We’re both amped up and wild. The half-blowjob I gave him obviously turned him into a wild animal, and it had the same effect on me.
I grasp his chin and tilt his face, half so I can take a breath between kisses and half so I can latch my mouth to that perfect, strong column. He tastes divine, and the way my tongue finds his pulse point, which is beating wildly against the tender, vulnerable skin there, drives me half wild.
“Please,” I whisper. “Please.” That’s a whimper. “Please…”
He thrusts harder, so hard that my breasts start to bounce against his chest, scraping my hard nipples painfully against the hard wall of muscle. I might be tiny, but I hold my own, grinding my hips into each thrust until, at last, he fully bottoms out inside me, hitting the mythical sweet spot that I’ve never managed to get to myself.
I shatter, going straight over the edge into a precipice of pure pleasure. It’s not just a full-body orgasm that rips through me.

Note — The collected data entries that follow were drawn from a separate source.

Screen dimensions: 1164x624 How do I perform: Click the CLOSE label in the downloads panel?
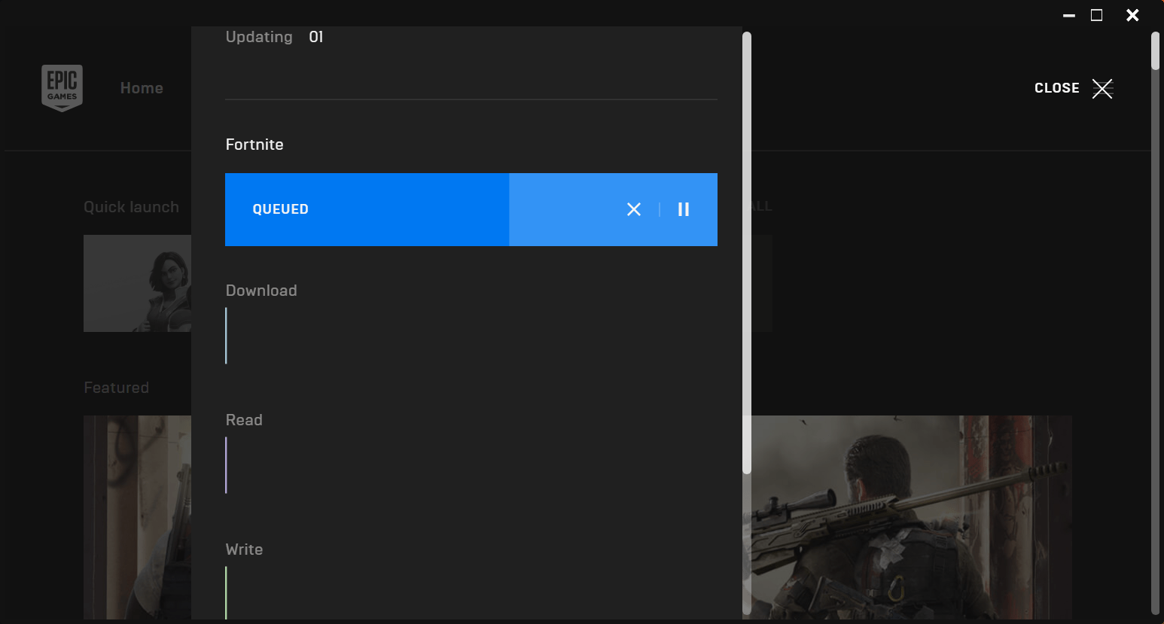pyautogui.click(x=1056, y=87)
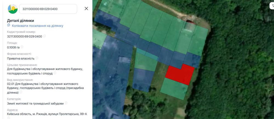Click the map pin logo icon

click(13, 9)
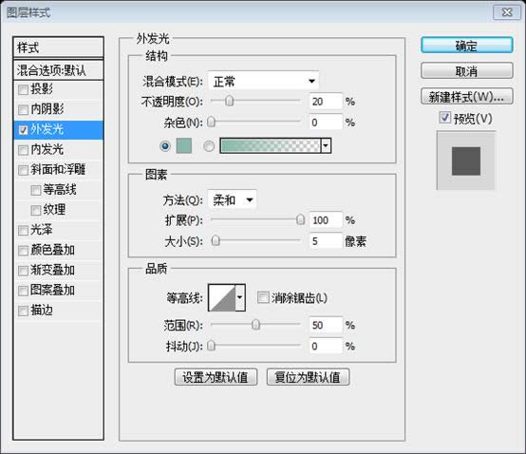526x454 pixels.
Task: Open the contour (等高线) curve thumbnail
Action: (222, 297)
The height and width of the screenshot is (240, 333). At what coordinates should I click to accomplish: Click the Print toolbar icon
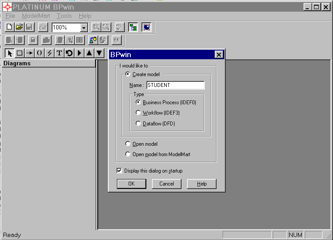tap(42, 27)
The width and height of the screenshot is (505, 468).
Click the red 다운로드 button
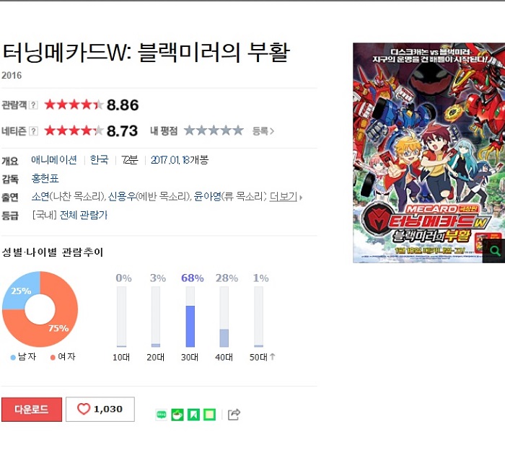click(x=32, y=410)
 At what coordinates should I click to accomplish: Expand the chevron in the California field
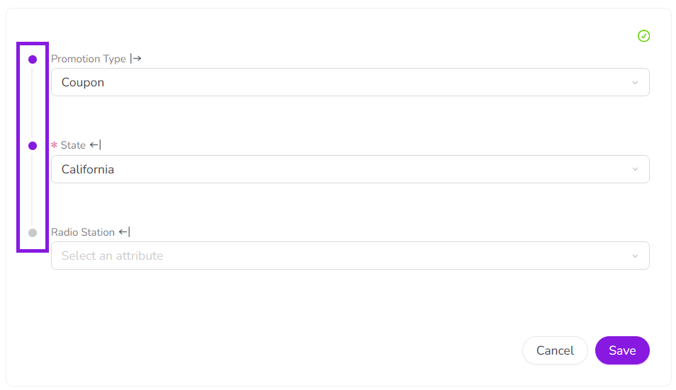[x=635, y=169]
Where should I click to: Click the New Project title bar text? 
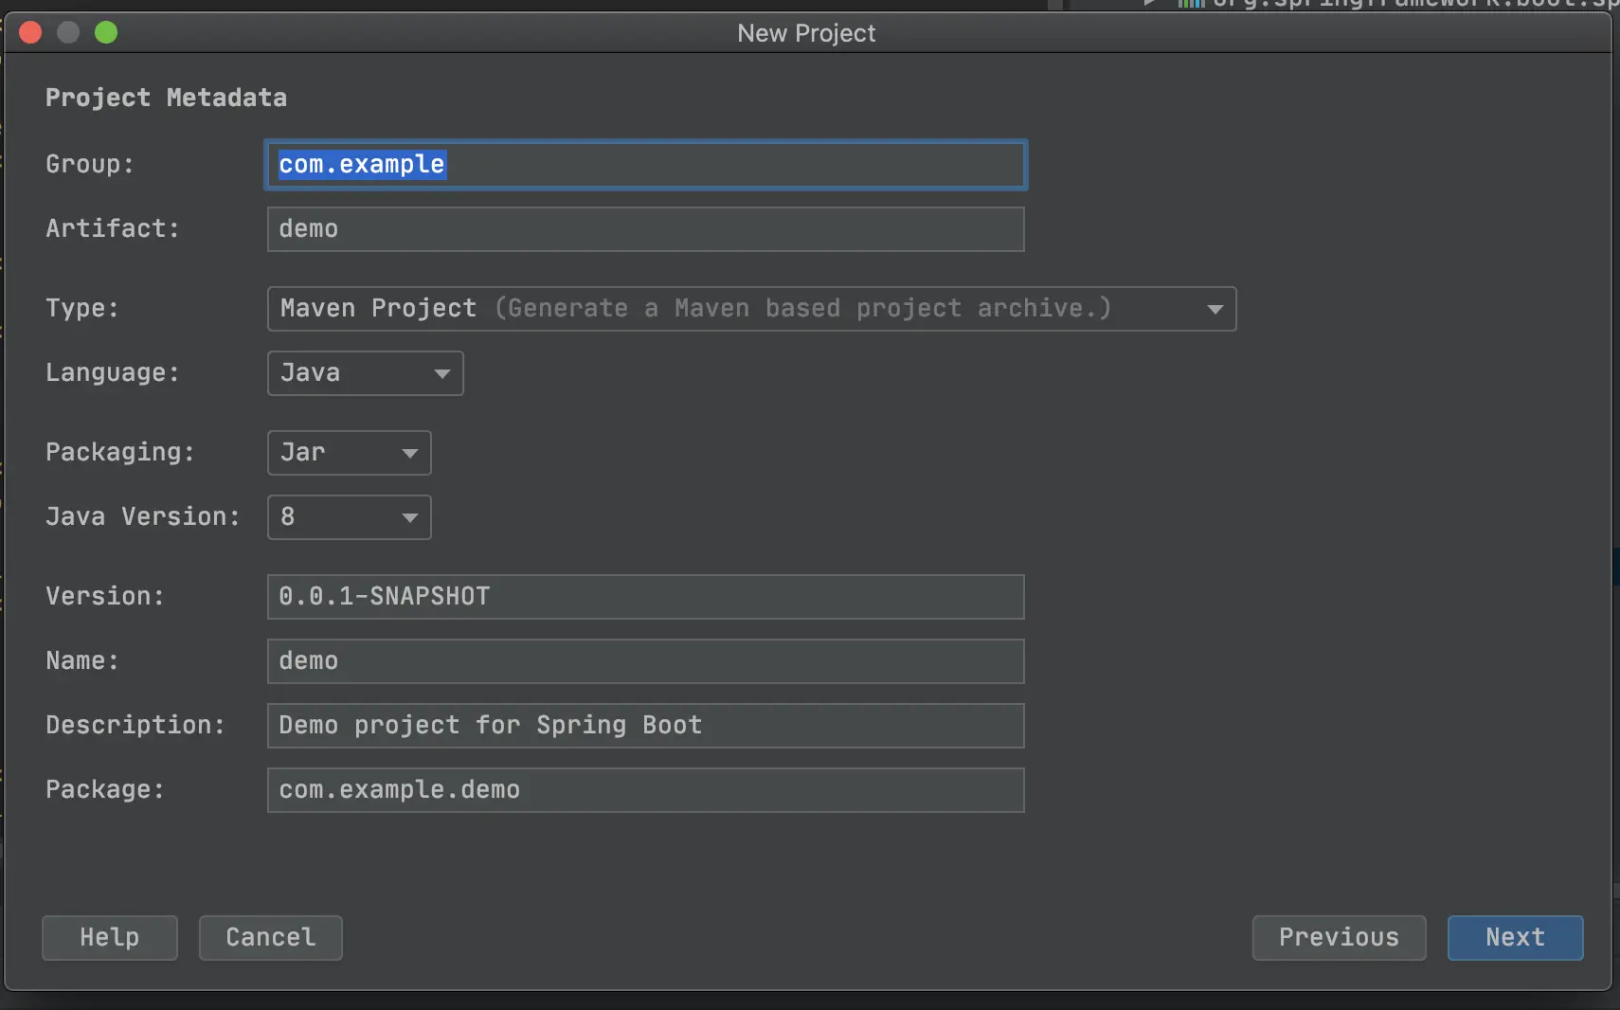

It’s in my mind, too, the white-hot heat, the delicious lights, the frenzied waves.
Thorn grips my hips, helping me to ride it out, but I can tell he’s close from the way the pace goes uncontrolled. “Can I come inside you?”
“Yes. Please,” I reply breathily. God, there’s nothing in the world I want to feel more than him filling me up.

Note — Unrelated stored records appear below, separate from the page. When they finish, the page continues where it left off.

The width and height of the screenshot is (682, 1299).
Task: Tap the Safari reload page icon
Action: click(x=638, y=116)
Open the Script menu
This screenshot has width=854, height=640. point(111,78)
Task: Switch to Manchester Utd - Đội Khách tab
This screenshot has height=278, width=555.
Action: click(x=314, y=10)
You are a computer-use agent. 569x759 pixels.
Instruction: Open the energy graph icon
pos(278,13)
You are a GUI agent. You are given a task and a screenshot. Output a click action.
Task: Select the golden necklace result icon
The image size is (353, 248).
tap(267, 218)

He bottoms out repeatedly, thrusting into me so hard and far that I’m not sure if I’m coming again or if it’s just another blissful extension, but it feels so fucking amazing. He groans out one of those sexy, strangled, manly groans, and his whole body groans with him, jerking and spasming inside me. I’m fire, heat, and wetness inside. His cock kicks against my walls long after his muscles stop quaking, and I stop trembling.
He leans forward on me, and we rest our foreheads together. “That was…”
“Epic,” I finish. “Nearly perfect.”
“Nearly?”
“Just never call me baby again.”
He snorts and cracks another smile that is so pretty it’s like staring straight into the sun after days and days of endless clouds, rain, and that dreary weather blah feeling. “And here I was worried you had complaints of a different nature.”
I wriggle out from under him, pleased when he gives me a huge bear hug and pretty much wrestles us both into the bed. I have no idea what time it is, but it’s late. I couldn’t sleep before, but now, after talking and having the best orgasm of my life, I could probably sleep.
But here in this bed?
I freeze in Thorn’s arms. I’m squashed up against his chest. His body is a straight-up furnace, and the mattress and sheets feel like they’re made of clouds and well-spun amazingness.
“I should go back to my own bed,” I mutter.
“Are you sure?”
I’m not. I’m not sure about any of this. I’m waiting for him to tell me no.
“If you don’t like this one, we can go to your room. Will Peach Lips join us? Are you worried she’ll wake up and have no idea where you are?”
“She’ll find me. She always does. I just…I’m not sure that… This is your bed. Are you comfortable with us being in here?”
He nuzzles his nose into my hair and inhales my scent, which is both sweet and feral. It spikes my blood pressure.
“I’m comfortable.”
Right. It’s just one night. Just this one time. That’s what we both agreed on. With the way Thorn’s wrapped himself around me, I feel like the flower that all those prickles are there to protect. I’ve never been safer in my life, I’m sure. The heat of him lulls me into an almost comatose state. I never would have pegged this man for a cuddler, but he’s good at it. He gives good hugs, good warmth, and a good rock-solid chest and huge limbs that are draped all around me in exactly the right way, so they aren’t doing any crushing.
He gives good afterglow.
He’s so much more than I thought, and I was so wrong about him.
Our lives don’t fit together the way our bodies do, and it causes a wave of sadness to crash over me, but I close my eyes and let it drift away with everything else, feeling warm and content, safe and alive, and sated and happy in this moment.